## What is expected
Copy every entry word for word, but skip the pictures.

============

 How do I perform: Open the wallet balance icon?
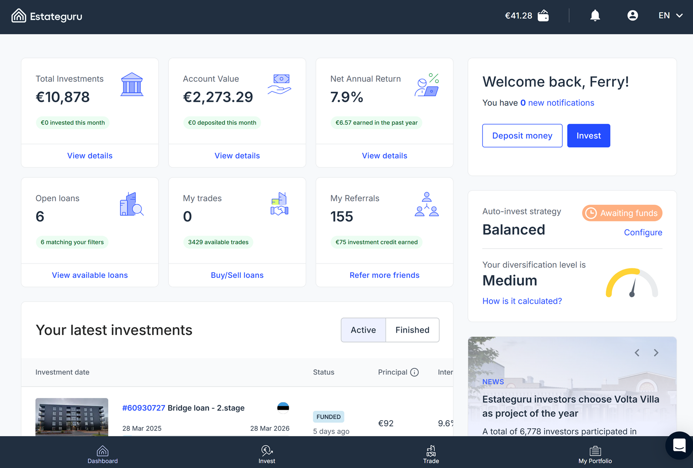[543, 16]
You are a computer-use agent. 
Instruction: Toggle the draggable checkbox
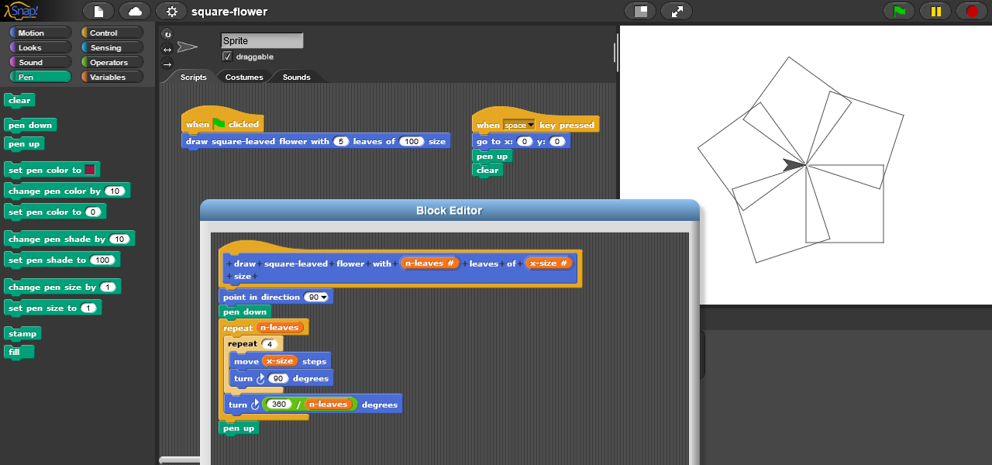(x=227, y=57)
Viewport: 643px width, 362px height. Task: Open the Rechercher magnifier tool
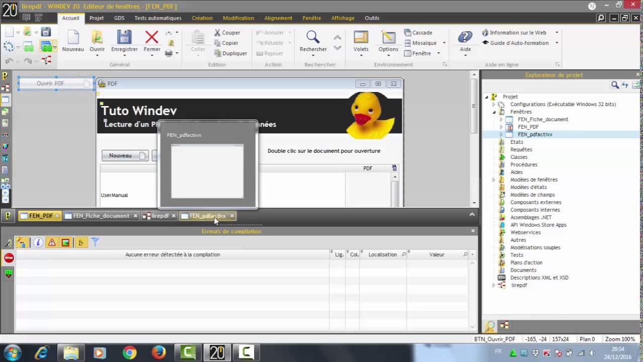(x=313, y=37)
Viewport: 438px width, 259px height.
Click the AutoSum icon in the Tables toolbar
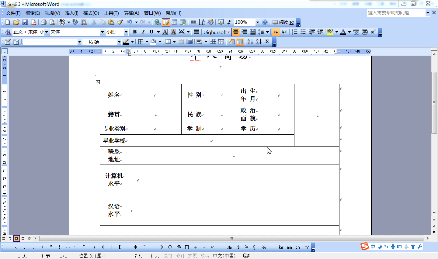[x=266, y=42]
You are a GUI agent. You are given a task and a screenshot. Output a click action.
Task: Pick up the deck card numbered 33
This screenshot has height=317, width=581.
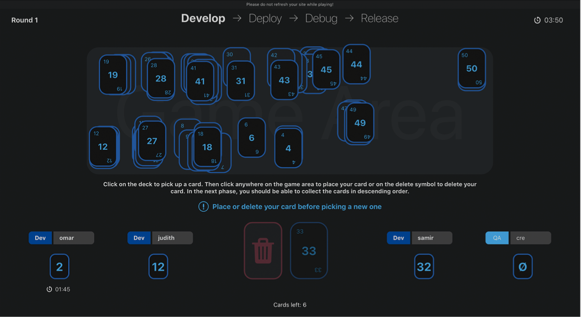click(x=309, y=251)
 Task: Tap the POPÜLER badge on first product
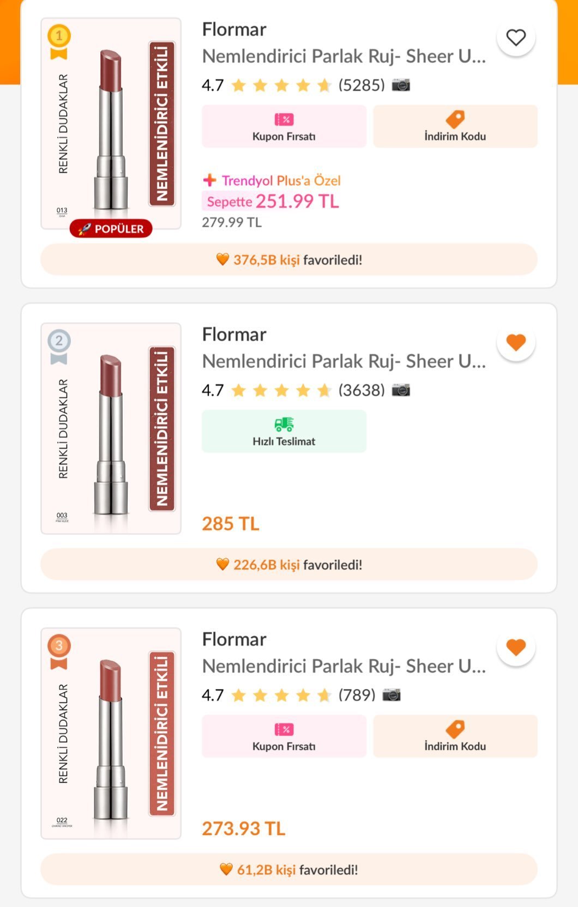pos(111,229)

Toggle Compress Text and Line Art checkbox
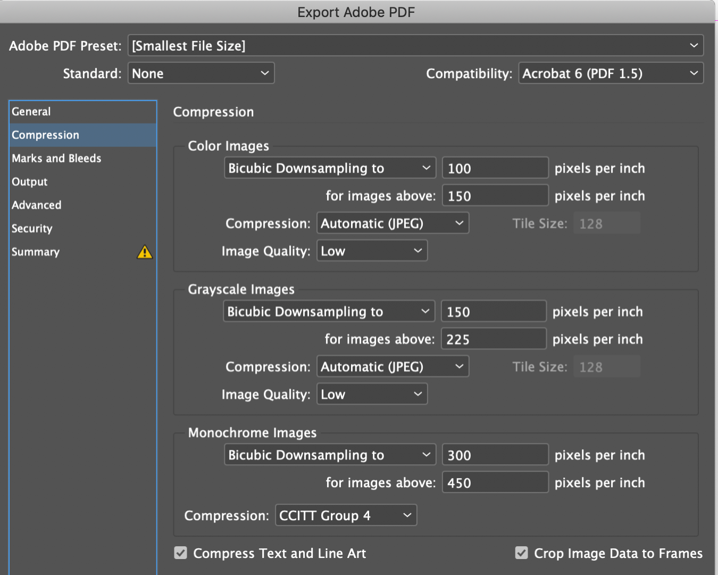181,553
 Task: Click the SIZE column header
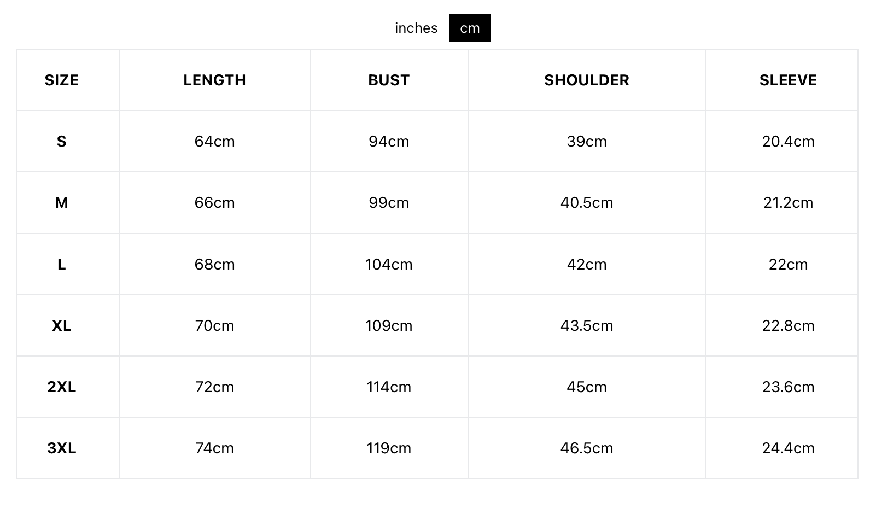(62, 80)
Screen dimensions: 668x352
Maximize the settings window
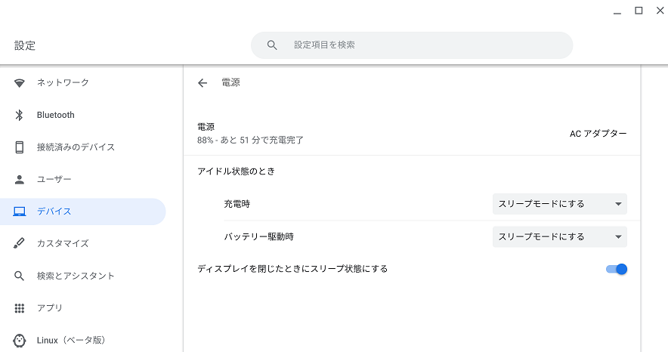[x=639, y=11]
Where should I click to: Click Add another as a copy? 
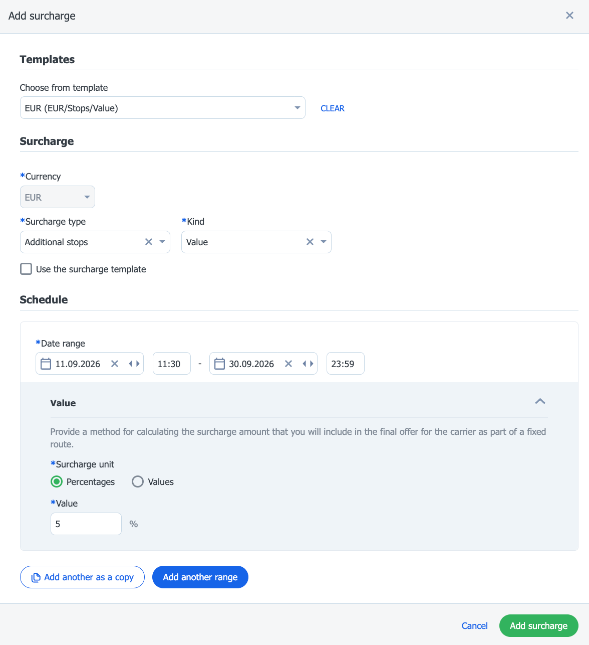point(83,577)
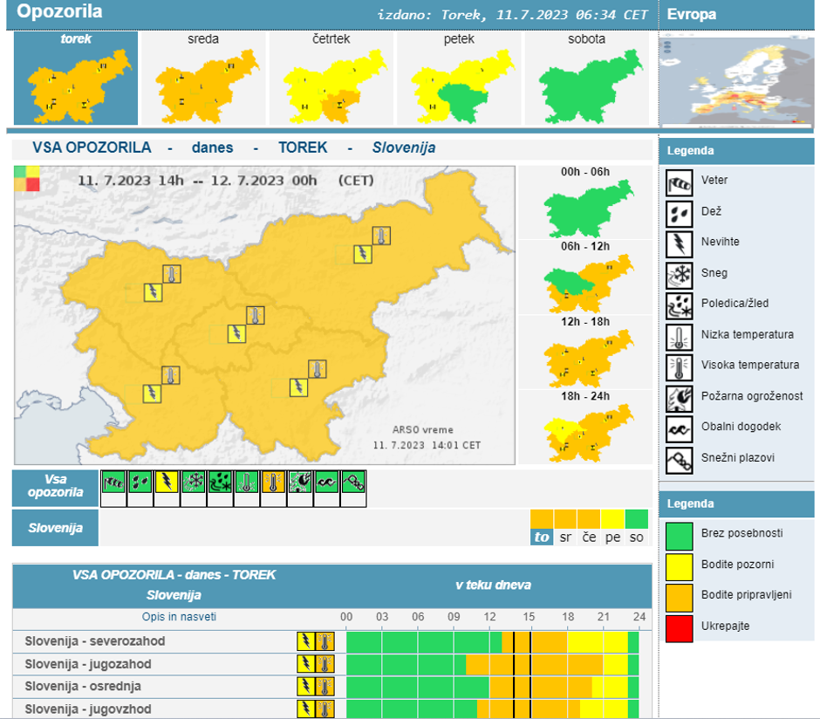Screen dimensions: 820x719
Task: Click the Slovenija - severozahod region row
Action: tap(95, 641)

============

## Response to the exercise
 How do I perform: Open the wallet balance icon?
[543, 16]
You are a computer-use agent. 
Instruction: Toggle the draggable checkbox
(x=227, y=57)
Viewport: 643px width, 362px height. Task: Open the Rechercher magnifier tool
(x=313, y=37)
Viewport: 438px width, 259px height.
Click the AutoSum icon in the Tables toolbar
[x=266, y=42]
You are a GUI agent. You are given a task and a screenshot. Output a click action.
Task: Pick up the deck card numbered 33
This screenshot has height=317, width=581.
click(x=309, y=251)
 Task: Tap the POPÜLER badge on first product
pos(111,229)

Toggle Compress Text and Line Art checkbox
181,553
 Task: Click the SIZE column header
(62, 80)
Screen dimensions: 668x352
Maximize the settings window
[x=639, y=11]
Where should I click to: Click Add another as a copy? 
point(83,577)
Screen dimensions: 820x719
Task: Click the Slovenija - severozahod region row
Action: tap(95, 641)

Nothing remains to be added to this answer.